▶ **WORK REQUEST**
Print the lines of the entries below from the one with "Task: Switch to candlestick chart icon" through the final line, exactly as they appear. The pictures are not part of the copy.

▶ **Stored records**
>>>>

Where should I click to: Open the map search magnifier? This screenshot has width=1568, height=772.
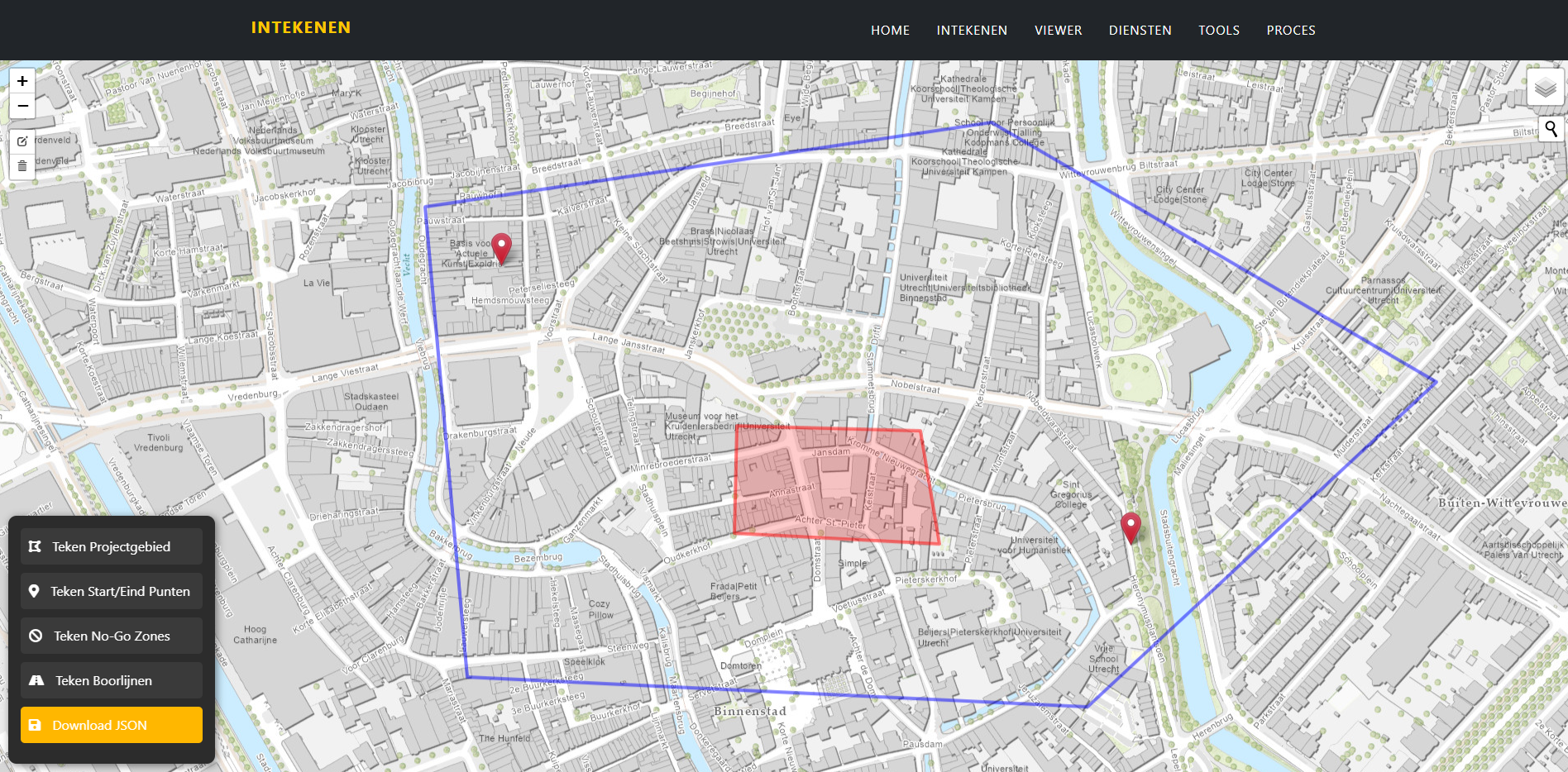pos(1551,129)
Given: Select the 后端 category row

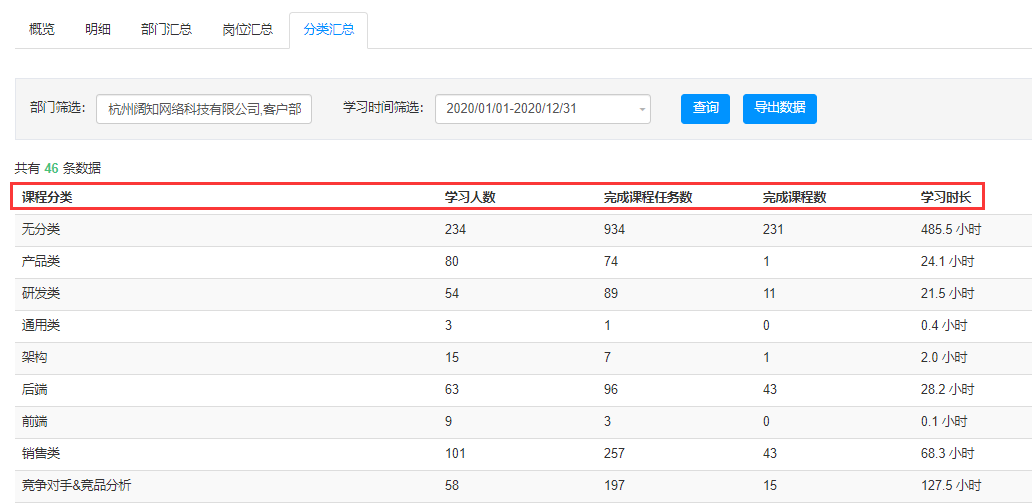Looking at the screenshot, I should pos(523,390).
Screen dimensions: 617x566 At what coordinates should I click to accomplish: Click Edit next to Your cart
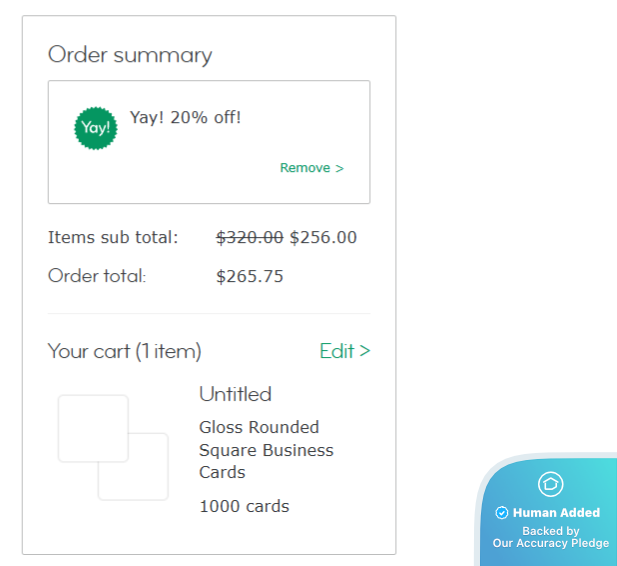click(344, 351)
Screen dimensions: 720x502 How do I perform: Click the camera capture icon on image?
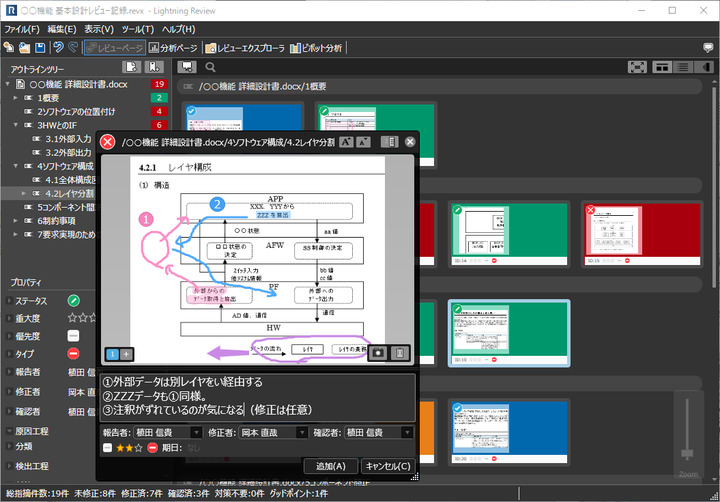[379, 353]
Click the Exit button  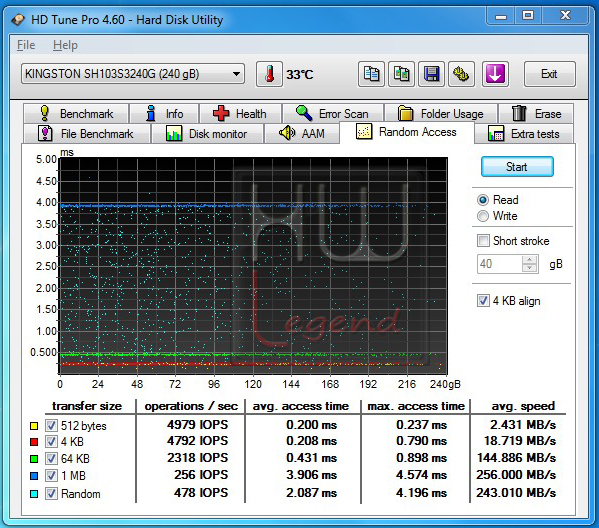(x=549, y=74)
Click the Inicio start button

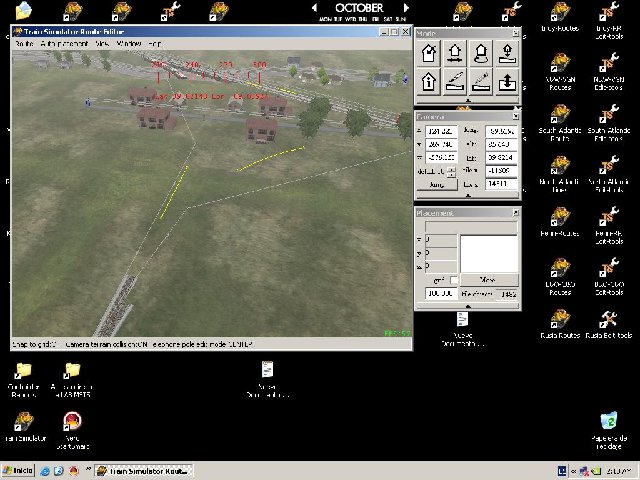[18, 470]
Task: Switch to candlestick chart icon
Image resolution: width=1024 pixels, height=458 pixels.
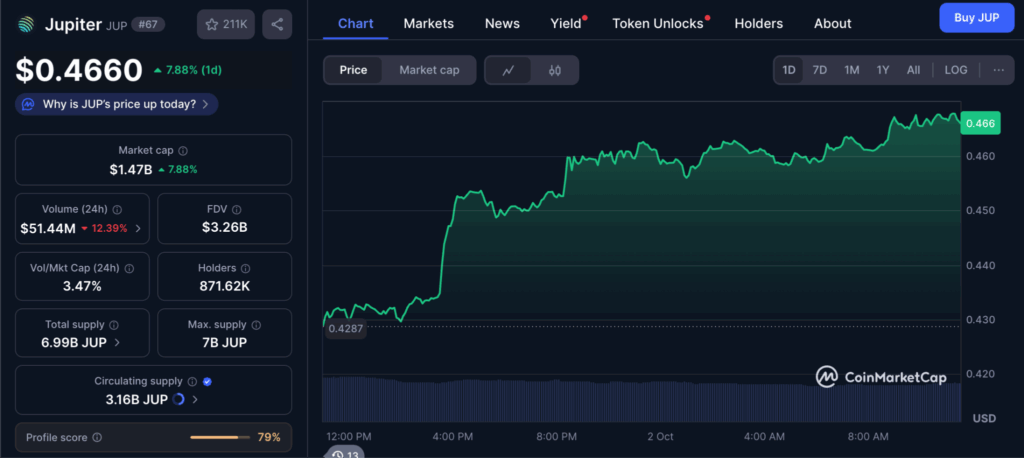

<<<<

▶ **PROBLEM SOLUTION**
Task: Switch to candlestick chart icon
Image resolution: width=1024 pixels, height=458 pixels.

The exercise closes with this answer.